Be careful here, for large n and p SCS could fail to converge.
n, p = 200, 10
X, y = generate_dataset(n, p; shift = 10.0);
# We could now solve the logistic regression problem
λ = 10.0
model = build_logit_model(X, y, λ)
set_optimizer(model, SCS.Optimizer)
set_silent(model)
optimize!(model)
@assert is_solved_and_feasible(model)
θ♯ = value.(model[:θ])
11-element Vector{Float64}:
0.020413203134136172
0.16139903246564635
0.35700771838417933
-0.307880821875803
-0.3939184218208195
-0.059140401509885365
0.34717365911626014
-0.881212323544203
0.20125660911983811
0.5409398851900536
0.0809041969978851
It appears that the speed of convergence is not that impacted by the correlation of the dataset, nor by the penalty $\lambda$.
$\ell_1$ regularized logistic regression
We now formulate the logistic problem with a $\ell_1$ regularization term. The $\ell_1$ regularization ensures sparsity in the optimal solution of the resulting optimization problem. Luckily, the $\ell_1$ norm is implemented as a set in MathOptInterface
. Thus, we could formulate the sparse logistic regression problem with the help of a MOI.NormOneCone
set.
function build_sparse_logit_model(X, y, λ)
n, p = size(X)
model = Model()
@variable(model, θ[1:p])
@variable(model, t[1:n])
for i in 1:n
u = -(X[i, :]' * θ) * y[i]
softplus(model, t[i], u)
end
# Add ℓ1 regularization
@variable(model, 0.0 <= reg)
@constraint(model, [reg; θ] in MOI.NormOneCone(p + 1))
# Define objective
@objective(model, Min, sum(t) + λ * reg)
return model
end
# Auxiliary function to count non-null components:
count_nonzero(v::Vector; tol = 1e-6) = sum(abs.(v) .>= tol)

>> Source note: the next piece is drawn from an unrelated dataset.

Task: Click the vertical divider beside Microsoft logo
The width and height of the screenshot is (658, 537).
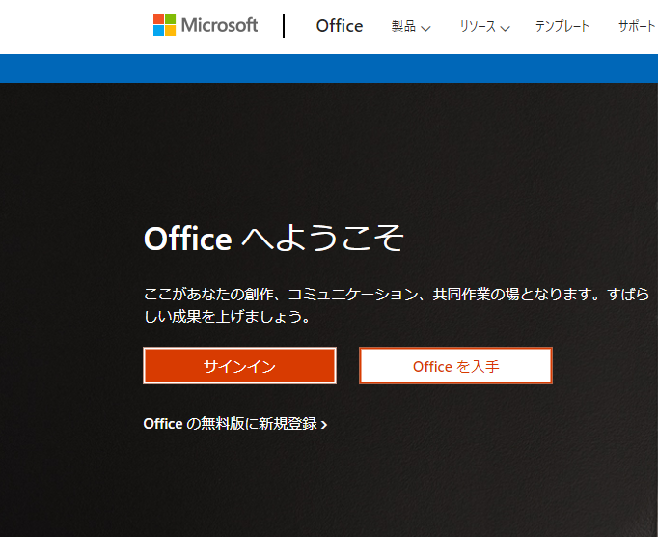Action: tap(285, 26)
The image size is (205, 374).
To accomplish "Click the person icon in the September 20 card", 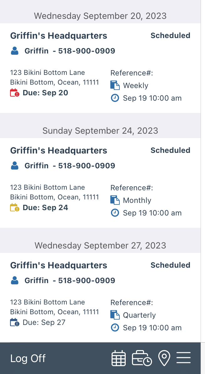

# We solve the sparse logistic regression problem on the same dataset as before.
λ = 10.0
sparse_model = build_sparse_logit_model(X, y, λ)
set_optimizer(sparse_model, SCS.Optimizer)
set_silent(sparse_model)
optimize!(sparse_model)
@assert is_solved_and_feasible(sparse_model)
θ♯ = value.(sparse_model[:θ])
println(
"Number of non-zero components: ",
count_nonzero(θ♯),
" (out of ",
p,
" features)",
)
Number of non-zero components: 8 (out of 10 features)
Extensions
A direct extension would be to consider the sparse logistic regression with hard thresholding, which, on contrary to the soft version using a $\ell_1$ regularization, adds an explicit cardinality constraint in its formulation:
\[\begin{aligned} \min_{\theta} & \; \sum_{i=1}^n \log(1 + \exp(-y_i \theta^\top x_i)) + \lambda \| \theta \|_2^2 \\ \text{subject to } & \quad \| \theta \|_0 <= k \end{aligned}\]
where $k$ is the maximum number of non-zero components in the vector $\theta$, and $\|.\|_0$ is the $\ell_0$ pseudo-norm:
\[\| x\|_0 = \#\{i : \; x_i \neq 0\}\]
The cardinality constraint $\|\theta\|_0 \leq k$ could be reformulated with binary variables. Thus the hard sparse regression problem could be solved by any solver supporting mixed integer conic problems.